A circle equation in the form \(x^2 + y^2 = r^2\) describes a circle with radius \(r\) centered at the origin. This particular problem involves the equation \(x^2 + y^2 = 25\), indicating a circle with radius 5. To find the functions defined by this equation, we solve for \(y\), getting \(y = \pm\sqrt{25 - x^2}\). These two solutions represent the upper and lower halves of the circle, respectively. The values of \(x\) must satisfy \(25 - x^2 \geq 0\), leading to the domain \(-5 \leq x \leq 5\).

Derivatives represent the rate of change of a function. For the functions derived from \(x^2 + y^2 = 25\), we need to differentiate both \(y_1 = \sqrt{25 - x^2}\) and \(y_2 = -\sqrt{25 - x^2}\) with respect to \(x\).
For \(y_1\): \[ y_1' = \frac{d}{dx}(\sqrt{25 - x^2}) \] Applying the chain rule, we get \[ y_1' = -\frac{x}{\sqrt{25 - x^2}} \]
Similarly, for \(y_2\): \[ y_2' = \frac{d}{dx}(-\sqrt{25 - x^2}) \] This yields \[ y_2' = \frac{x}{\sqrt{25 - x^2}} \]
Both derivatives exist for \(-5 < x < 5\) as \(\sqrt{25 - x^2}\) is zero at the endpoints, making the derivatives undefined there.

The domain of a function is the set of all possible input values (x-values) that make the function valid. For the functions \(y = \pm \sqrt{25 - x^2}\), the domain is determined by the condition that the argument of the square root must be non-negative. Thus, we have \(25 - x^2 \geq 0\), simplifying to \(-5 \leq x \leq 5\).
It's important to note that since \(\sqrt{25 - x^2}\) must be real, x is constrained within this interval. Outside this range, the value under the square root becomes negative, making the function undefined.
This domain \( -5 \leq x \leq 5 \) applies to both \(y_1\) and \(y_2\). Similarly, their respective derivatives are defined for \(-5 < x < 5\).

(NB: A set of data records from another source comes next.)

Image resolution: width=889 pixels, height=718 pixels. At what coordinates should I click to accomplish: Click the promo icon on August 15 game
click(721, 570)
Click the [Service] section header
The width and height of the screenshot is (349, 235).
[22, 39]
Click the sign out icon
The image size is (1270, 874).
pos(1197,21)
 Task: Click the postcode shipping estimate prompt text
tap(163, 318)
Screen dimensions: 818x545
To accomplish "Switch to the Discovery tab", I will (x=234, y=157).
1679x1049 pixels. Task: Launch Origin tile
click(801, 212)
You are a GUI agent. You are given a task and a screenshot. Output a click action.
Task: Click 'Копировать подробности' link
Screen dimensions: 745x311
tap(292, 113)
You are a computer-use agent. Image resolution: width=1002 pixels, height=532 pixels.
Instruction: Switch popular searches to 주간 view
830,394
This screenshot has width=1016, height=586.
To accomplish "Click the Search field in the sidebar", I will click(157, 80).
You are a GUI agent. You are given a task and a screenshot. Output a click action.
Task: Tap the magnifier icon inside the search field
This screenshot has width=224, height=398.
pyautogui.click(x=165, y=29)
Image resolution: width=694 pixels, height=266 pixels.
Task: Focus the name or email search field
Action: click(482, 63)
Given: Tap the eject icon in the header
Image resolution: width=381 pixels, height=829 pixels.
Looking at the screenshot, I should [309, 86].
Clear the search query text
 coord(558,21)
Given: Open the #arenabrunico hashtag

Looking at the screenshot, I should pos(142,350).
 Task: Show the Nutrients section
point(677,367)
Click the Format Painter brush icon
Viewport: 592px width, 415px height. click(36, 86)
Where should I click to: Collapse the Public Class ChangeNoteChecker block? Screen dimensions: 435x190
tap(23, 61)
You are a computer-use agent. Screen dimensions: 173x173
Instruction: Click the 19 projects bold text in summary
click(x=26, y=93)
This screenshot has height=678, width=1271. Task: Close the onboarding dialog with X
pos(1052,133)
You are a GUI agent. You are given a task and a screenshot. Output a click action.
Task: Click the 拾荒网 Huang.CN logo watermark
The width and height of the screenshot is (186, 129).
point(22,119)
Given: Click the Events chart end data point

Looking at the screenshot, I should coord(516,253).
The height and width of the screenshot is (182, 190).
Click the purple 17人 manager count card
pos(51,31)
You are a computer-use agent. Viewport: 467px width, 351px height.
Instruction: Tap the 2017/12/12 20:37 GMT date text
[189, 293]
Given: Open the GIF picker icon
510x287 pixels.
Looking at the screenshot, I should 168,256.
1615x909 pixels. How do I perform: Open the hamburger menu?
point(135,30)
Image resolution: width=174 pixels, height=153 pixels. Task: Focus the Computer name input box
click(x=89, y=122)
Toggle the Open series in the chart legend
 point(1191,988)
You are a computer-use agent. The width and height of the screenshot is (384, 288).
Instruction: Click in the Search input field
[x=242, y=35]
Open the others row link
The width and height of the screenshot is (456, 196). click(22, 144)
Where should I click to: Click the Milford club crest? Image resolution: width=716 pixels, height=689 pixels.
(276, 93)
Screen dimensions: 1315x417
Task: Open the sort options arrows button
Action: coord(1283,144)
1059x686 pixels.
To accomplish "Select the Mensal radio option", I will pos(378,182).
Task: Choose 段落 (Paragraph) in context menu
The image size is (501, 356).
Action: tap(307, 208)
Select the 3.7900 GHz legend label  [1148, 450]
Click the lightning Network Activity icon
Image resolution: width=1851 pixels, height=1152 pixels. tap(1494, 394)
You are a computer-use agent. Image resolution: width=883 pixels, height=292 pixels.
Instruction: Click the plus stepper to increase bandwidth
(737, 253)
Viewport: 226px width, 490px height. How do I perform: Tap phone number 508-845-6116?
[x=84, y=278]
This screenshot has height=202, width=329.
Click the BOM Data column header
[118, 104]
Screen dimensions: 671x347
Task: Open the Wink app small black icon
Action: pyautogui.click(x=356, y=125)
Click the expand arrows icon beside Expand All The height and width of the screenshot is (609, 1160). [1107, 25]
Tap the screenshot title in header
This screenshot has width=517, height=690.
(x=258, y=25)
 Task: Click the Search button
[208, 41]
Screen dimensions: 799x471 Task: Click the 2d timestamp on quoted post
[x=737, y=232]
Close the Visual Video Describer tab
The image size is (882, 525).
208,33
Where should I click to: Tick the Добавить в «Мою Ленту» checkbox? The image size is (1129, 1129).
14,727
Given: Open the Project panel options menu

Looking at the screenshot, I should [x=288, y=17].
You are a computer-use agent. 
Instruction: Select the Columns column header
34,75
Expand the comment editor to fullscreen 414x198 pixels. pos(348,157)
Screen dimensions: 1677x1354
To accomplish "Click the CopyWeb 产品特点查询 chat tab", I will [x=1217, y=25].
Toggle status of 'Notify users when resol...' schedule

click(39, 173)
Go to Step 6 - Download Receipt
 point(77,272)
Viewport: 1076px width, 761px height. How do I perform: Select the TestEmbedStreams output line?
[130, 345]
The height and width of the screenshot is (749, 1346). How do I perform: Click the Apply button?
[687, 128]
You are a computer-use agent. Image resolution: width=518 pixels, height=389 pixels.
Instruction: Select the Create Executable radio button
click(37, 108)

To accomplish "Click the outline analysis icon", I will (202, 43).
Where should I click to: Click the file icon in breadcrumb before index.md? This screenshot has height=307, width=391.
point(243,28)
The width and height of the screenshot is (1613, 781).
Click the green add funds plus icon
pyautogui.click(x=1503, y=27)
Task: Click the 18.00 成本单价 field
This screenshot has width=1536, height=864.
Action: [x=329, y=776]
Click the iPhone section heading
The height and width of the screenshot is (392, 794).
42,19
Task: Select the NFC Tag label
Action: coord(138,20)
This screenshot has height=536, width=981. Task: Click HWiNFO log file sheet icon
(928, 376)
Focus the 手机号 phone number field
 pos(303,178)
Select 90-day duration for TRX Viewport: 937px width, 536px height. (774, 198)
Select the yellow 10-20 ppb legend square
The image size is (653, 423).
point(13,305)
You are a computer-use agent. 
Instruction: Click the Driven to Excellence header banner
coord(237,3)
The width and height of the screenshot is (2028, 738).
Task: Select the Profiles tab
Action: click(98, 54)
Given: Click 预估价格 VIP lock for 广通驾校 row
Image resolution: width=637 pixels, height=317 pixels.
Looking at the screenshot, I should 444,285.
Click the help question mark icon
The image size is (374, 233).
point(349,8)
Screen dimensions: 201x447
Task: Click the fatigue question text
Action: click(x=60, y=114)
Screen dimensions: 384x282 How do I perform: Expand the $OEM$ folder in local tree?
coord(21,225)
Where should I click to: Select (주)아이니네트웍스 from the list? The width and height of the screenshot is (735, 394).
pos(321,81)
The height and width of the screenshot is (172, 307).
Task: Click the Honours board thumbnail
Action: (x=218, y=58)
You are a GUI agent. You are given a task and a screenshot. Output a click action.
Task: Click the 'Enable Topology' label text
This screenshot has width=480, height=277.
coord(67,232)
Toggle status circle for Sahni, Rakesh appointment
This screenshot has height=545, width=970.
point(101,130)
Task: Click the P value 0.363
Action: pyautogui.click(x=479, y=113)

A tangent line to a curve at a given point is a straight line that just 'touches' the curve at that point. To find the tangent lines to the circle \(x^2 + y^2 = 25\) at \(x_1 = 4\), we first determine the corresponding y-values: plugging \(x = 4\) into the equation gives us \((4)^2 + y^2 = 25\), simplifying to \(y^2 = 9\), so \(y = 3\) or \(-3\).
Using these points, \( (4, 3) \) and \((4, -3)\), and the slopes from the derivatives, we find the tangent line equations.
For the upper semicircle \( y = 3 \): The slope is \[ m = -\frac{4}{3} \]. The tangent line equation is \[ y - 3 = -\frac{4}{3}(x - 4) \]. Simplifying gives us \[ y = -\frac{4}{3}x + \frac{25}{3} \].
For the lower semicircle \( y = -3 \): The slope is \[ m = \frac{4}{3} \]. The tangent line equation is \[ y + 3 = \frac{4}{3}(x - 4) \]. Simplifying, we get \[ y = \frac{4}{3}x - \frac{25}{3} \].
These lines just touch the circle at the given points, confirming our derivations.